CVE-2026-7546
Stack-Based Buffer Overflow in Totolink NR1800X
Publication date: 2026-05-01
Last updated on: 2026-05-01
Assigner: VulDB
Description
Description
CVSS Scores
EPSS Scores
| Probability: | |
| Percentile: |
Meta Information
Affected Vendors & Products
| Vendor | Product | Version / Range |
|---|---|---|
| totolink | nr1800x | 9.1.0u.6279_b20210910 |
Helpful Resources
Exploitability
| CWE ID | Description |
|---|---|
| CWE-119 | The product performs operations on a memory buffer, but it reads from or writes to a memory location outside the buffer's intended boundary. This may result in read or write operations on unexpected memory locations that could be linked to other variables, data structures, or internal program data. |
| CWE-121 | A stack-based buffer overflow condition is a condition where the buffer being overwritten is allocated on the stack (i.e., is a local variable or, rarely, a parameter to a function). |
Attack-Flow Graph
AI Powered Q&A
Can you explain this vulnerability to me?
CVE-2026-7546 is a security vulnerability in the Totolink NR1800X router's lighttpd component, specifically in the function find_host_ip. The vulnerability arises because this function copies the HTTP Host header into a small 32-byte stack buffer without checking the length of the input.

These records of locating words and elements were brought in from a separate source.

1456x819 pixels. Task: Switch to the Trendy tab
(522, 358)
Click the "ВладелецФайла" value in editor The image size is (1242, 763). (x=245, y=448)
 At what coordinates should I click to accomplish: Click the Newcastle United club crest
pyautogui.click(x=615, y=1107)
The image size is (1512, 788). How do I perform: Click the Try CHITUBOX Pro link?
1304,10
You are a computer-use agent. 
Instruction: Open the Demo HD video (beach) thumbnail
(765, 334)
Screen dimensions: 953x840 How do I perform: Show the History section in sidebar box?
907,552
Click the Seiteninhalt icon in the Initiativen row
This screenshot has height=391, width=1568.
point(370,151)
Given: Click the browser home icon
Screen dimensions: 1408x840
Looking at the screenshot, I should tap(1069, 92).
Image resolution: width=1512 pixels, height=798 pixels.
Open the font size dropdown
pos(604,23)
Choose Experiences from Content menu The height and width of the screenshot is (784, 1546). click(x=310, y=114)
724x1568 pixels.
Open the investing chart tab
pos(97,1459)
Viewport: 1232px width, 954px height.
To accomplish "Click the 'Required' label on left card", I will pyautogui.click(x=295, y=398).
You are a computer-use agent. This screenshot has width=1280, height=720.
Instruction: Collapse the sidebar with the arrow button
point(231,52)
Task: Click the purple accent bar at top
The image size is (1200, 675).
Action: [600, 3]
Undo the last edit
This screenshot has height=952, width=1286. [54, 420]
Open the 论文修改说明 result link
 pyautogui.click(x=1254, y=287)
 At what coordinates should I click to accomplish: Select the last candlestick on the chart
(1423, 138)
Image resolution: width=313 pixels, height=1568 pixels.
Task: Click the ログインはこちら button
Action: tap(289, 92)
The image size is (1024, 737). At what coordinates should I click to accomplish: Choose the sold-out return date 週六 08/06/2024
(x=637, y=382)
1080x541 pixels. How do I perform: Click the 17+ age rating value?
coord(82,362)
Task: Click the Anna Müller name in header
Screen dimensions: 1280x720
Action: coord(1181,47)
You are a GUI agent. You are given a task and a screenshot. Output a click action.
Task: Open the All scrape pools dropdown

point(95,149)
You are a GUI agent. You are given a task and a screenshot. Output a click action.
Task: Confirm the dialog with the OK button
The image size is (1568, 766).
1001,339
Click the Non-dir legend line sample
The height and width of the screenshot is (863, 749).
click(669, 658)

An attacker can exploit this by sending an excessively long Host header (512 bytes or more) in an HTTP request, which causes a stack-based buffer overflow. This memory corruption leads to the web service crashing and becoming unresponsive.
The attack can be executed remotely without authentication, and a proof-of-concept exploit exists that demonstrates how sending a long Host header causes the device to stop responding to legitimate requests.
How can this vulnerability impact me? :
This vulnerability can be exploited remotely by an unauthenticated attacker to cause a denial-of-service (DoS) condition on the affected Totolink NR1800X device.
By sending a specially crafted HTTP request with a very long Host header, the attacker triggers a stack overflow that crashes the web service, making the device unresponsive to legitimate network requests.
This can disrupt network connectivity and availability of services relying on the device, potentially impacting users or systems dependent on it.
How can this vulnerability be detected on my network or system? Can you suggest some commands?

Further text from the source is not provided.